The comments from Jones, who is also a member of the ICC women’s committee, came ahead of the Indian women’s team’s planned tour of Australia in September-October, which will include one test (day-night match), three ODIs and the same T20I.

“It’s great to have something like Border-Gavaskar, but it’s the men’s lens about what has happened in the past. So we have to do it our way for the women’s game and maybe we can come up with something a little more different “quoted by

Both men’s and women’s games have these magnificent storylines behind their Ashes trophies, and perhaps we can create just as special one that is talked about after 100 years with the same kind of reverence as the ashes. “

Jones, 48, who played five tests and 61 ODIs between 1998 and 2003, said it would be great to tell the story of the women’s game between the two countries and those involved through such a trophy.

She said the names (s) that would adorn any such trophy could best be resolved through public participation through social media. She took the names of the unwavering Sanath Ragaswamy and Margaret Jennings from a historical context.
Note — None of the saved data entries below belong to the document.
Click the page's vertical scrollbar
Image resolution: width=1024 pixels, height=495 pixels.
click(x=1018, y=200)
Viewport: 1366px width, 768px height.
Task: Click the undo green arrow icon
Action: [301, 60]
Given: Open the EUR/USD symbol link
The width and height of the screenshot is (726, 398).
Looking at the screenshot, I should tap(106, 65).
“Talking about Sanat Ragaswami and Marg Jennings and all those players from the first test in Perth, bringing them back to the forefront would be great,” she said.
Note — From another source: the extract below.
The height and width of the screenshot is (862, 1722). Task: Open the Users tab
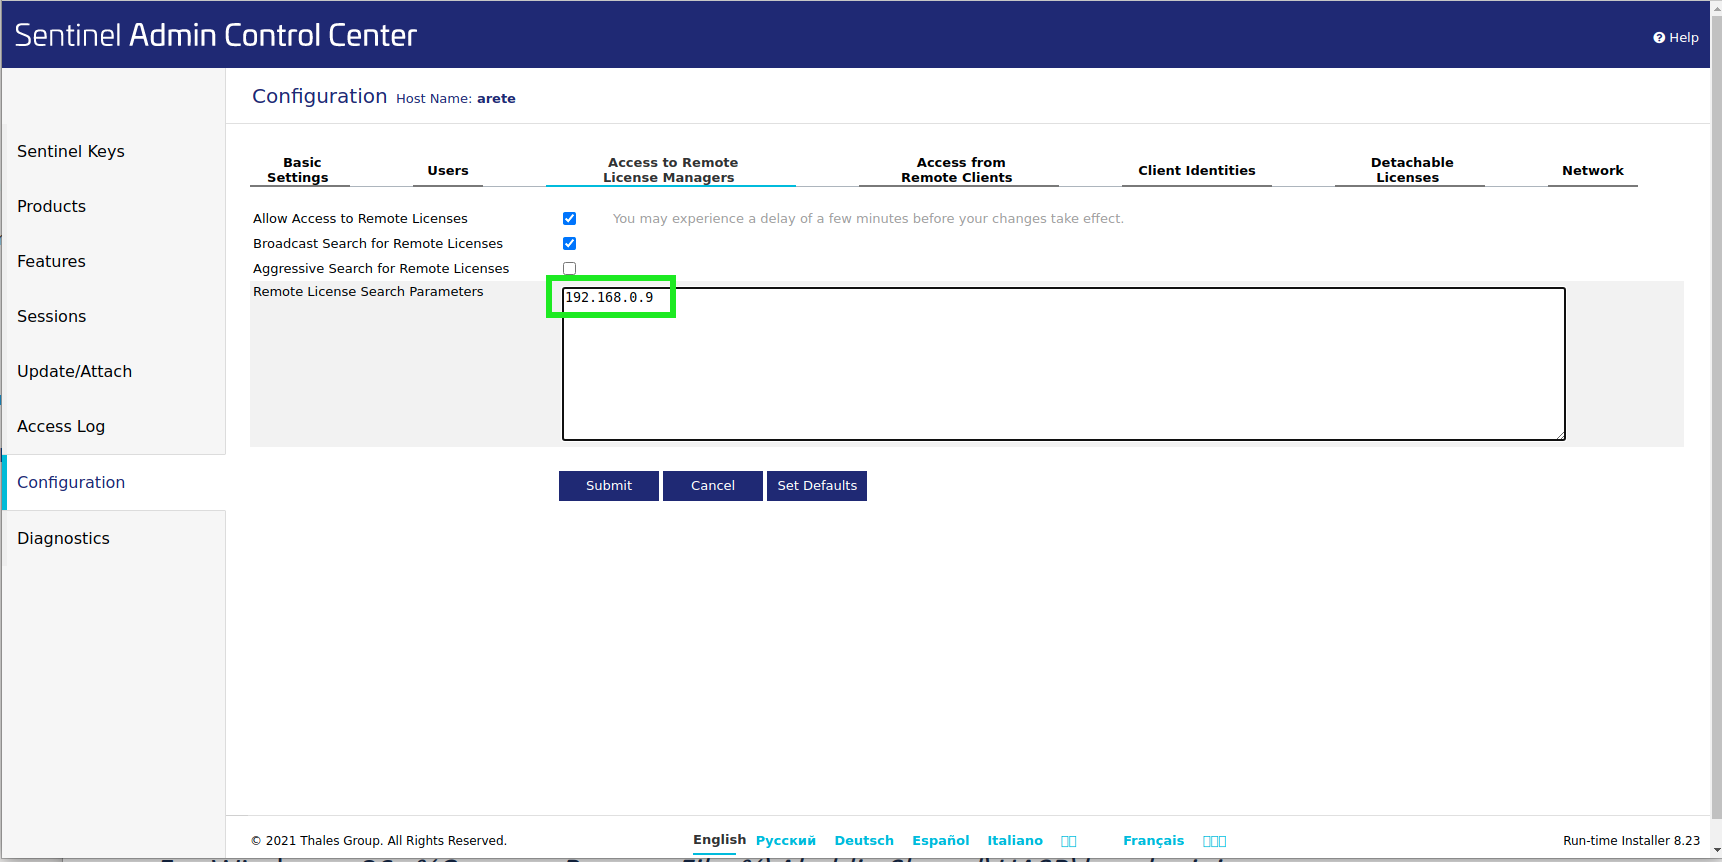447,171
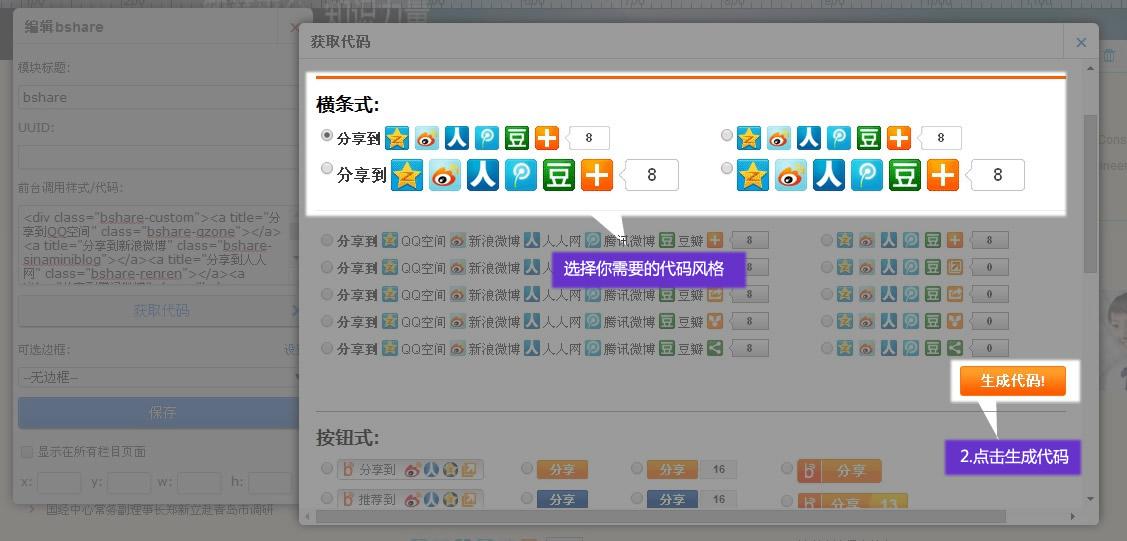Click the large Sina Weibo icon in the right column

[791, 175]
The first international women’s championship between India and Australia was a one-off WACA test in January 1977 (which Australia won with 147 tracks) and their opening match with limited bets came at a match for the Women’s World Cup in Patna in 1978 (Australia won of 71 tracks).

Australia were captains in both historic matches by opening goalkeeper Jennings, while the captains of India were Shanta in their first test and Diana Edulji at the 1978 World Cup (which Australia eventually won).

Jones said approving an appropriate trophy design could be the first step to such a perpetual trophy and then use the upcoming tour of India in Australia, as well as any mutual visits by Meg Lanning’s team to the subcontinent as vehicles to enhance the trophy. public awareness and evaluation of feedback.

Cricket Australia interim CEO Nick Hockley said earlier this week that the creation of a new trophy was “something we should probably think about” and added that the concept of multi-format is an integral part of the ongoing evolution of the women’s international game.